The Company has filed customary motions with the Bankruptcy Court that will allow, upon Bankruptcy Court approval, the Company’s ability to continue operations in the ordinary course of business, including, among other things, payment of suppliers and vendors and the use of cash collateral. These motions are typical in the Chapter 11 process and the Company anticipates that they will be approved shortly after the commencement of its Chapter 11 case. The Company plans to use the Chapter 11 process to build a comprehensive restructuring plan that will allow the Company to emerge from Chapter 11 with a manageable balance sheet.

“We are working non-stop on expediting the in-court restructuring that will allow us to maintain our operational momentum and uphold the obligations we have to our shareholders,” says Wojcik. “We could not allow these toxic lenders to harm our company any further and the investments made by our loyal shareholders.”

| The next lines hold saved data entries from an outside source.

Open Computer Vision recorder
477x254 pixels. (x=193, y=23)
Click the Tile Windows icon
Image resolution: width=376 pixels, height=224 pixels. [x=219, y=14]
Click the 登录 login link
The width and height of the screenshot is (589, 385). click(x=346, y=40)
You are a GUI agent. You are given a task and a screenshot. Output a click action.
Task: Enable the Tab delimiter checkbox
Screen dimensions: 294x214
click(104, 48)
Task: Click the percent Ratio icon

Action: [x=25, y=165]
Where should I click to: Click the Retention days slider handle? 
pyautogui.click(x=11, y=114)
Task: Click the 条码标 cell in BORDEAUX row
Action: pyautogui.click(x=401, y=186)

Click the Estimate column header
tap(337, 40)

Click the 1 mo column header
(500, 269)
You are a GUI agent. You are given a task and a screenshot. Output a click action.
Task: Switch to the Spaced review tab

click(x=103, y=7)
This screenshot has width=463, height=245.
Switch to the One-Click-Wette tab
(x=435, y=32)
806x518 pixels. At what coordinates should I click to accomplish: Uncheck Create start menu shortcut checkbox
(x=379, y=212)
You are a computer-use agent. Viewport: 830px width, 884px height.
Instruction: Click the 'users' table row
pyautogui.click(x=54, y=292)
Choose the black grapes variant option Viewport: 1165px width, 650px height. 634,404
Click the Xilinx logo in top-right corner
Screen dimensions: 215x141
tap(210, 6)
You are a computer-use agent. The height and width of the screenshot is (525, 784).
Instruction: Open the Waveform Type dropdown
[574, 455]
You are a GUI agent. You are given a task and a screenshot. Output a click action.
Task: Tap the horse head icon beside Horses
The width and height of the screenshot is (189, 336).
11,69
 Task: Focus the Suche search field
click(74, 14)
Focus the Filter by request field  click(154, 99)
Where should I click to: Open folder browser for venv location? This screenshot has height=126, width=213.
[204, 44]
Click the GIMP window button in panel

“We feel that we can secure necessary additional funding and, coupled with  Pharmagreen Inc.’s ETN asset backed bond scheduled to begin trading on the European markets in the near future, we can successfully exit this process with a more successful future.”

About Pharmagreen Biotech, Inc. and WFS Pharmagreen Inc.

WFS Pharmagreen Inc. is a wholly owned Canadian based subsidiary of Pharmagreen Biotech, Inc., a publicly traded (OTC PINKS: PHBI) company.  WFS Pharmagreen Inc. is a cannabis company that is becoming the largest producer of cannabis plantlets through a proprietary tissue culture process with the opportunity to become one of the largest players


globally.  Pharmagreens’ mission is to advance the technology of tissue culture science and to provide the highest quality 100% germ-free, disease-free and all genetically the same plantlets of cannabis and other flora while offering full spectrum DNA testing for plant identification, live genetics preservation using low temperature storage for various cannabis and horticulture plants; extraction of botanical oils mainly CBD oil, and to deliver laboratory based services to the North American Cannabis and agriculture sectors.  For further information on the company progress on the construction of a 63,000 square foot “Cannabis Biotech Complex” please visit www.pharmagreen.ca

Safe Harbor Statement

This press release contains forward-looking statements. Such forward-looking statements are subject to a number of risks, assumptions and uncertainties that could cause the Company's actual results to differ materially from those projected in such forward-looking statements. In particular, factors that could cause actual results to differ materially from those in forward-looking statements include: our inability to obtain additional financing on acceptable terms; risk that our products and services will not gain widespread market acceptance; inability to compete with others who provide comparable products; the failure of our technology; the infringement of our technology with proprietary rights of third parties; inability to respond to consumer demands; inability to replace significant customers; seasonal nature of our business. Forward-looking statements speak only as of the date made and are not guarantees of future performance. We undertake no obligation to publicly update or revise any forward-looking statements. When used in this document, the words "believe," "expect," "anticipate," "estimate," "project," "plan," "should," "intend," "may," "will," "would," "potential," and similar expressions may be used to identify forward-looking statements.

The OTC Markets or any other securities regulatory authority has not reviewed and does not accept responsibility for the adequacy or accuracy of this press release that has been prepared by management.